BACKGROUND: Multiple approaches to the paravertebral space have been described to produce analgesia after thoracic surgery. Ultrasound-guided regional anesthesia has the potential to improve efficacy and reduce complications via real-time visualization of the paravertebral space, surrounding structures, and the approaching needle. We compared a single- versus dual-injection technique for ultrasound-guided paravertebral blockade in a cadaver model, evaluating the spread of contrast dye and location of a catheter.

METHODS: Thirty paravertebral injections and 20 catheter placements were performed on 10 fresh cadavers. The paravertebral space was identified using an ultrasound probe in the transverse plane using a linear transducer. An in-plane needle approach was used. Using analine contrast dye, a single 20-mL injection at T6-7 on one side and a dual-injection technique of 10 mL at T3-4 and T7-8 on the contralateral side were performed on each cadaver, followed by insertion of a catheter through the needle. The cadaver was then dissected to evaluate spread of contrast dye and catheter location.

RESULTS: The paravertebral space was easily identified with ultrasound on each cadaver. Contrast dye was seen to surround somatic and sympathetic nerves in the paravertebral, intercostal, and epidural spaces. Contrast dye was present in 19 of 20 paravertebral spaces over 3 to 4 segments (range, 0-10) with no significant differences between single- and dual-injection techniques. Contrast dye spread more extensively across intercostal segments with 4.5 spaces (range, 2-10) covered with a single injection and 6 spaces (range, 2-8) covered with a dual-injection technique (P = 0.03). There was epidural spread of contrast in 40% of paravertebral injections in both single- and dual-injection techniques. Catheters were located in the paravertebral space (60%), prevertebral space (20%), and epidural space (5%).

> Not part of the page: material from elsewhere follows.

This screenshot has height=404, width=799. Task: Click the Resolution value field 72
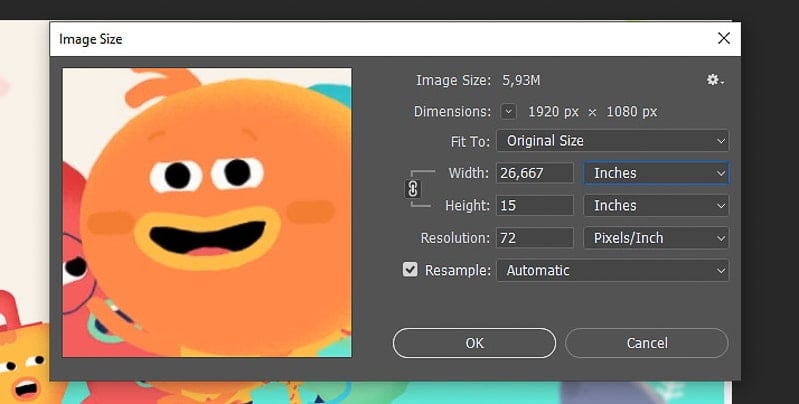coord(535,238)
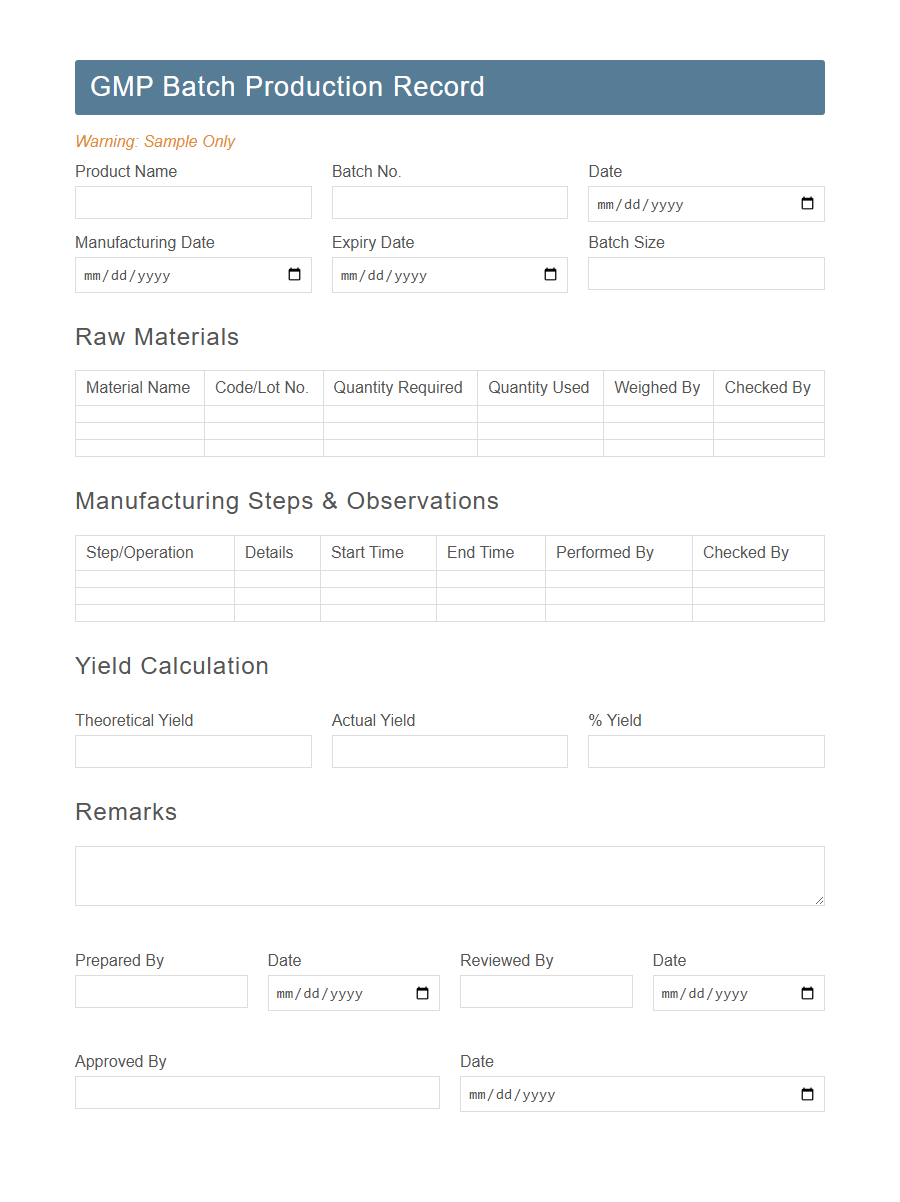Click the Product Name input field

pos(193,202)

CONCLUSIONS: Transverse in-plane ultrasound-guided needle insertion into the thoracic paravertebral space is both feasible and reliable. However, paravertebral spread of contrast is highly variable with intercostal and epidural spread likely contributing significantly to the analgesic efficacy. A dual-injection technique at separate levels seems to cover more thoracic dermatomes because of greater segmental intercostal spread (rather than paravertebral spread) than a single-injection approach. Catheters are located in nonideal positions in 40% of cases using this in-plane technique.